Lejos del mundo de la telenovela, es muy interesante ver el documental Pablo Escobar: ángel o demonio (Jorge Granier Phelps, 2007) donde el sicario completa estos relatos en los que la vida y la muerte penden del más delgado de los hilos: “Uno se acostumbra a la muerte y vive con ella”. Sin duda, ese es uno de los legados que el narcotráfico le dejó a Medellín y a toda Colombia durante décadas y que no ha logrado extirpar aún en forma definitiva. En esta historia se suman cientos de secuestrados y miles de asesinatos encabezados por jueces, políticos y policías, pero también por gente de la calle que tuvieron la desgracia de cruzarse con estos sacerdotes de la muerte.
Hemos tenido muchas oportunidades de enamorarnos de Colombia, nunca como turistas, sino en el apasionado trabajo de intentar entender los problemas de la región, muchos de ellos comunes con los de nuestro país. Medellín tiene además para los argentinos, el particular encanto de encontrar a Gardel en cada esquina, pudiendo asegurarse que allí donde encontró la muerte en 1935, es más festejado que en su propia casa.
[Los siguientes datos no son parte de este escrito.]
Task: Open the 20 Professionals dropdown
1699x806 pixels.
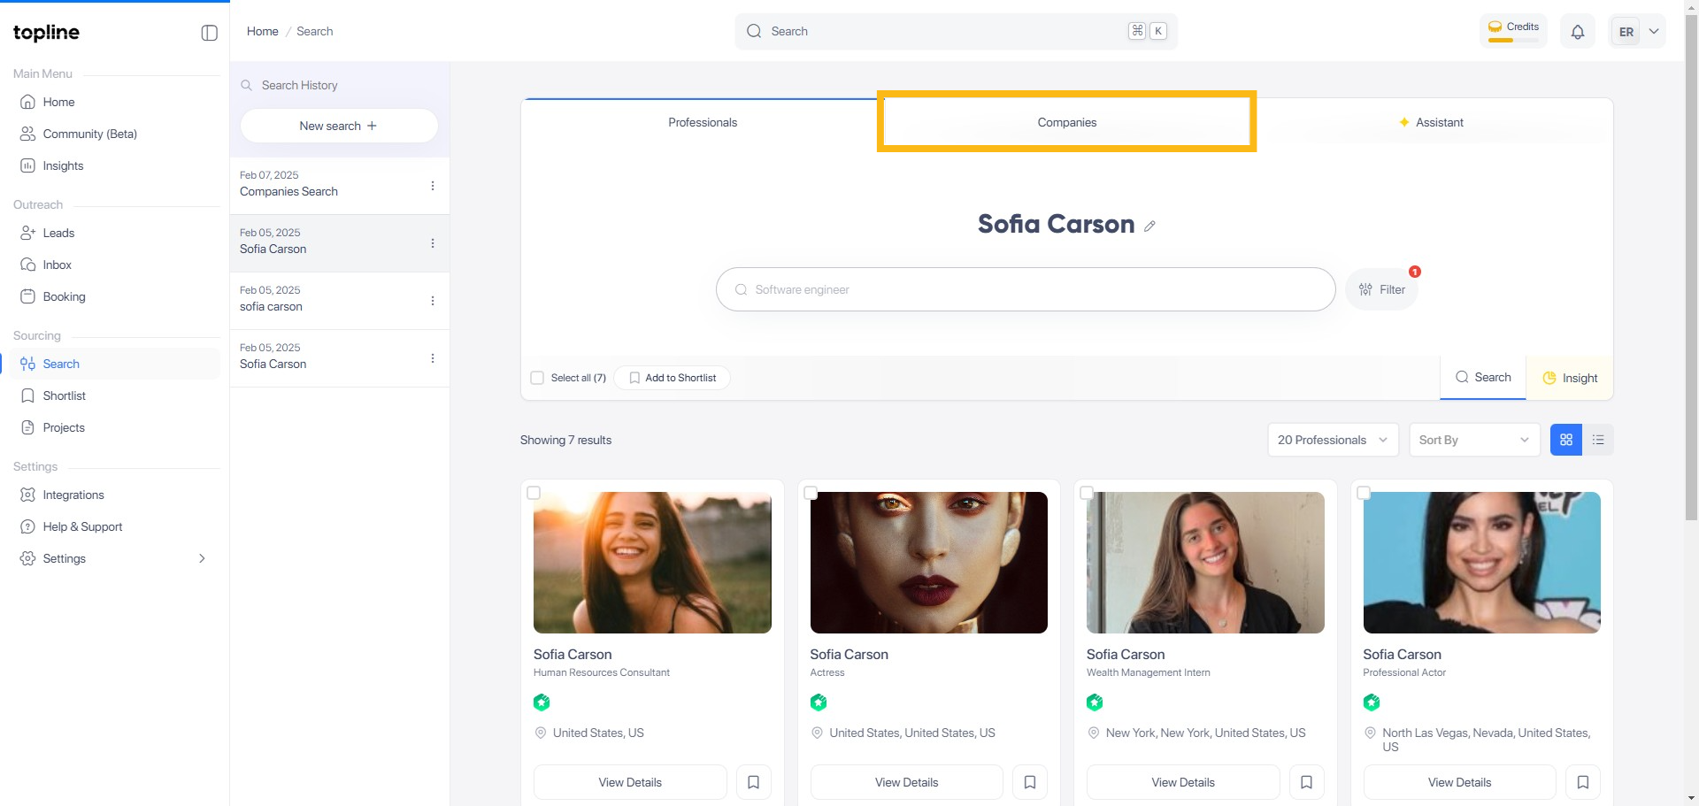Action: click(x=1332, y=440)
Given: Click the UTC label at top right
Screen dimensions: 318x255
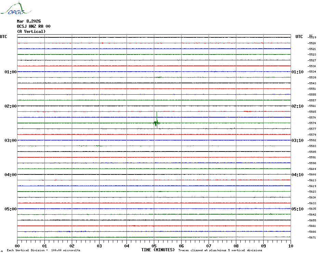Looking at the screenshot, I should (x=299, y=37).
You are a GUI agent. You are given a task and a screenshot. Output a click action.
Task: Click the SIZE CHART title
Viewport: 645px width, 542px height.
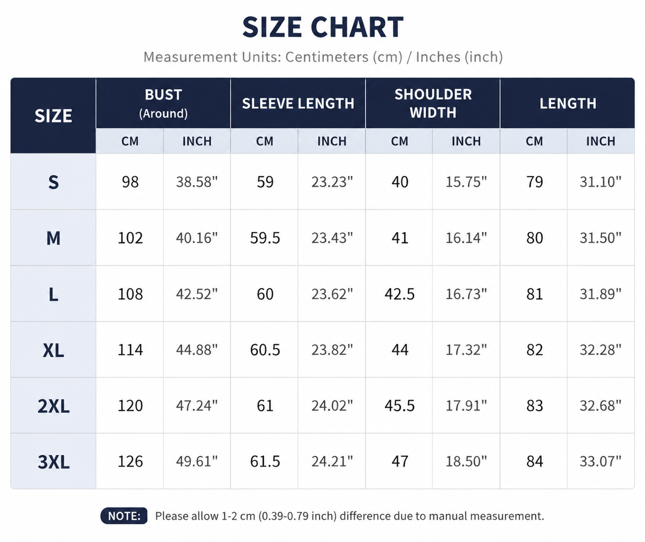coord(323,27)
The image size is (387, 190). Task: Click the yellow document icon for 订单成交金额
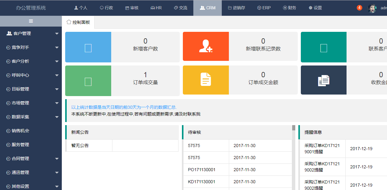(x=206, y=80)
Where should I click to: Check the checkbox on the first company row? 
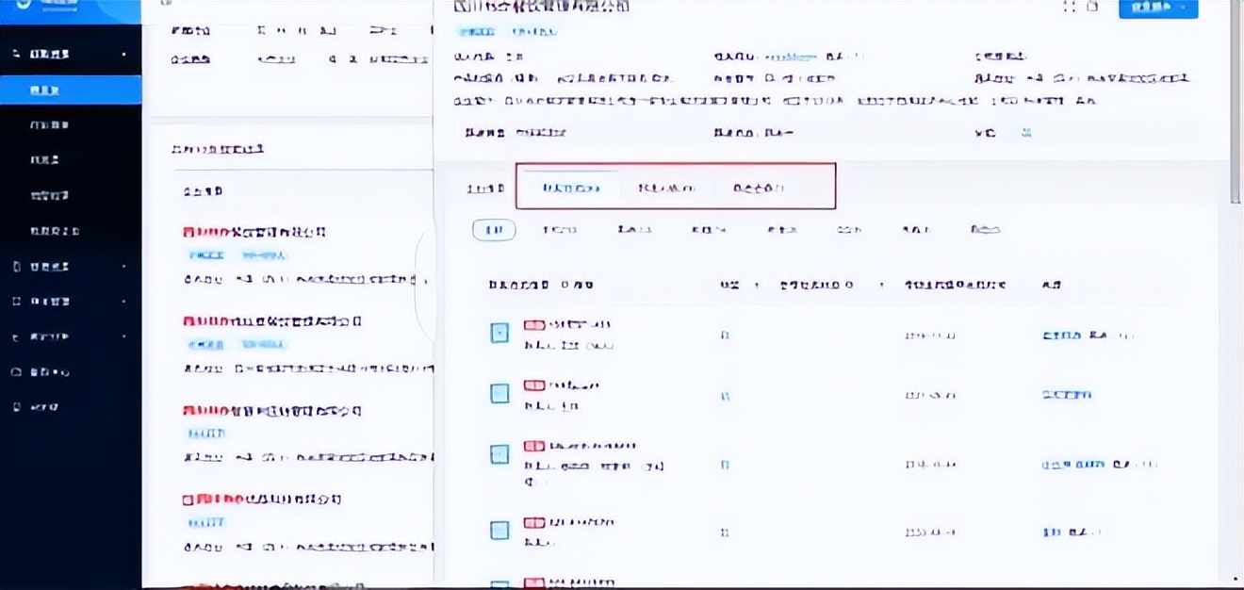[x=499, y=332]
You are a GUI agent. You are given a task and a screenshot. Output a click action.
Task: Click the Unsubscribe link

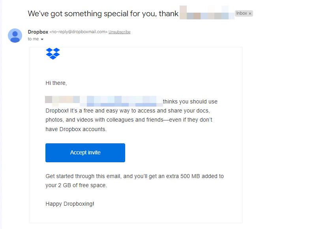coord(119,32)
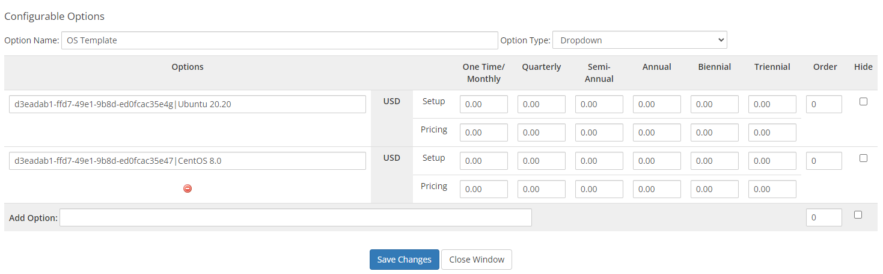Enable Hide checkbox in Add Option row
The image size is (883, 274).
tap(858, 215)
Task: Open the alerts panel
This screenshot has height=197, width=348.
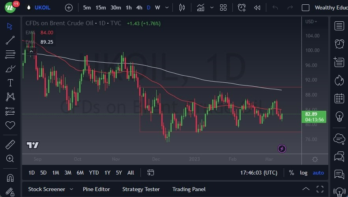Action: coord(339,43)
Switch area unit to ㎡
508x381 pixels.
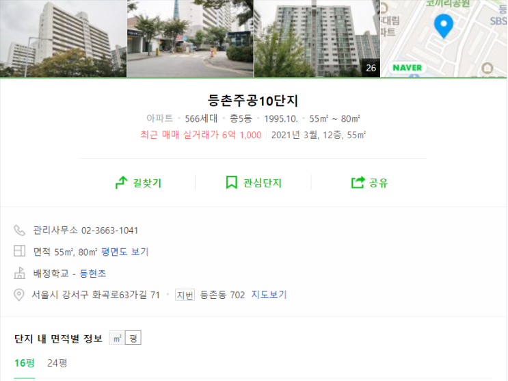118,338
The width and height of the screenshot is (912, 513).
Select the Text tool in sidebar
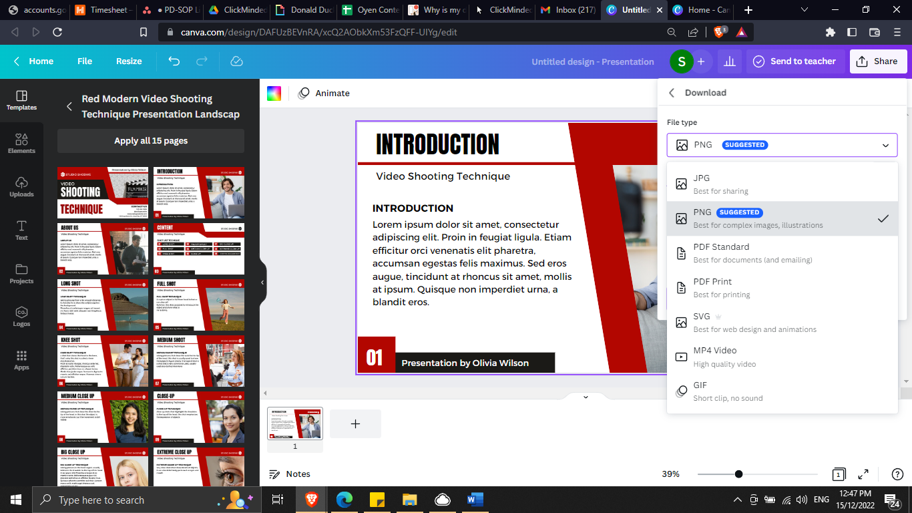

Pese a tantos años de dolor, el colombiano no pierde su sonrisa, el encanto en su decir, la gracia de sus damas y su disposición para con el extranjero, pero sobre todo, creo, el digno llevar de sus desgracias, aquellas con las que ha debido convivir y que aún sufre en tan bella tierra: el narcotráfico, las FARC, los paramilitares y la violencia cotidiana.
Todo este recordatorio viene a cuento porque hoy que la televisión muestra a diario y con alto rating toda esta desmesura, muestra también la humanidad que esos personajes tienen y que pueden encandilar a algunos inocentes. Ya lo hizo maravillosamente Scorsese en Goodfellas (Buenos muchachos), esa película de 1990 que recorre el ascenso y la caída de un grupo de mafiosos, con las inolvidables actuaciones de De Niro, Liotta y Joe Pesci. En ella, estos asesinos despiadados también tenían familia, hijos y una vida con la cual simpatizar, pero al igual que los sicarios del cartel de Medellín, eran capaces de cometer las peores atrocidades en un ser humano.
Hoy que el narcotráfico dejó de ser una anécdota cinematográfica en la Argentina. Hoy que el delito le disputa territorios al control policial, que “familias” empiezan a tener un nombre sinónimo de muerte, sea en Buenos Aires, Rosario o Mendoza, hoy que la policía decente batalla con la corrupta al igual que en las novelas de Raymond Chandler, es bueno tener presente que el “patrón del mal”, en cualquier lugar del planeta, es como la lepra en la antigüedad, infecta y destruye todo a su paso.
Medellín llegó a figurar en la guía Lonely Planet como la capital internacional de la cocaína y también llegó a tener la tasa más alta de Sudamérica en homicidios y una de la más alta del mundo. Sufrió demasiado y pagó un alto precio por el paso de Escobar Gaviria por sus calles. Lo vivido no debiera ser ignorado por nadie y no es tiempo ni para la más mínima de las distracciones.